The chief interest of the dispute over Moutray's position lies not in
the somewhat obscure point involved, but in the illustration it
affords of Nelson's singular independence and tenacity in a matter of
principle. Under a conviction of right he throughout life feared no
responsibility and shrank from no consequences. It is difficult for
the non-military mind to realize how great is the moral effort of
disobeying a superior, whose order on the one hand covers all
responsibility, and on the other entails the most serious personal and
professional injury, if violated without due cause; the burden of
proving which rests upon the junior. For the latter it is, justly and
necessarily, not enough that his own intentions or convictions were
honest: he has to show, not that he meant to do right, but that he
actually did right, in disobeying in the particular instance. Under no
less rigorous exactions can due military subordination be maintained.

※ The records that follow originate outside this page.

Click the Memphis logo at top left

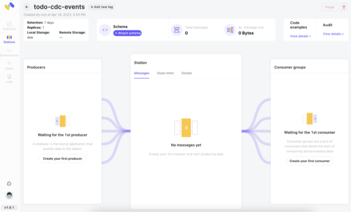tap(9, 6)
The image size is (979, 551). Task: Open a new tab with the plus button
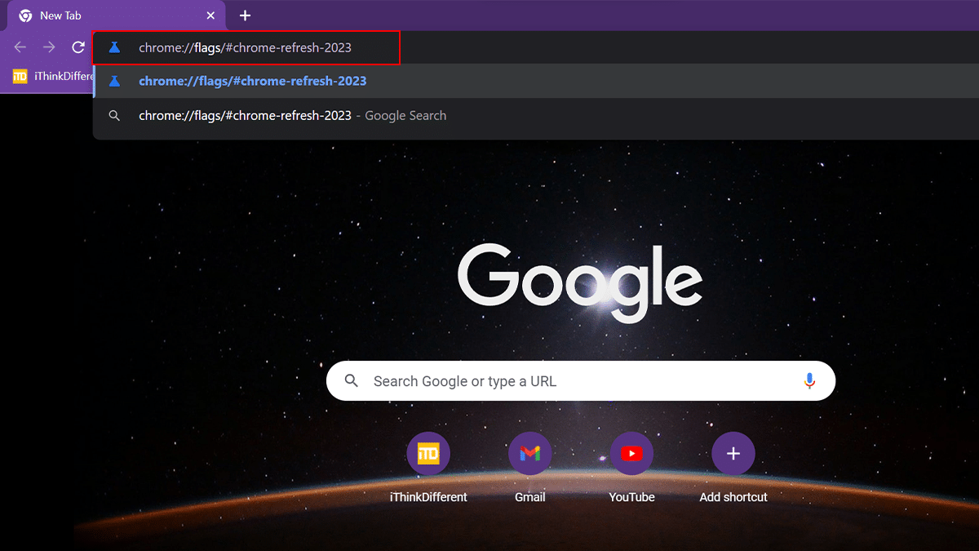(x=246, y=16)
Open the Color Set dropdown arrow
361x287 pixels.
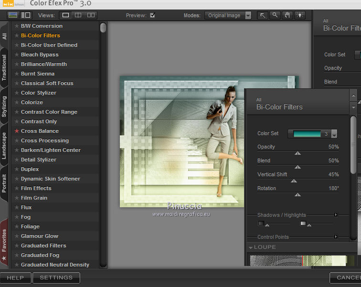(334, 134)
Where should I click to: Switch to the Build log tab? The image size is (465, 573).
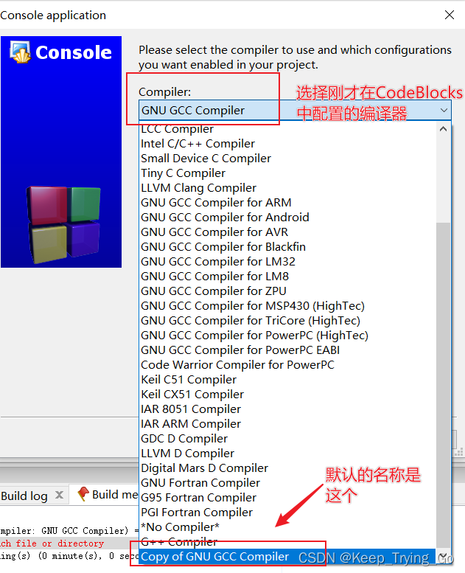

The whole bent of advantage and life-long training, therefore, draws
in one direction, and is withstood by nothing, unless either strong
personal character supplies a motive, or established professional
standing permits a man to presume upon it, and to exercise a certain
right to independence of action. At this time Nelson was practically
unknown, and in refusing compliance with an order he took a risk that
no other captain on the station would have assumed, as was shown by
their failure a few months later to support their convictions in an
analogous controversy, upon which Nelson had entered even before the
Moutray business. In both cases he staked all upon legal points,
considered by him vital to the welfare of the navy and the country.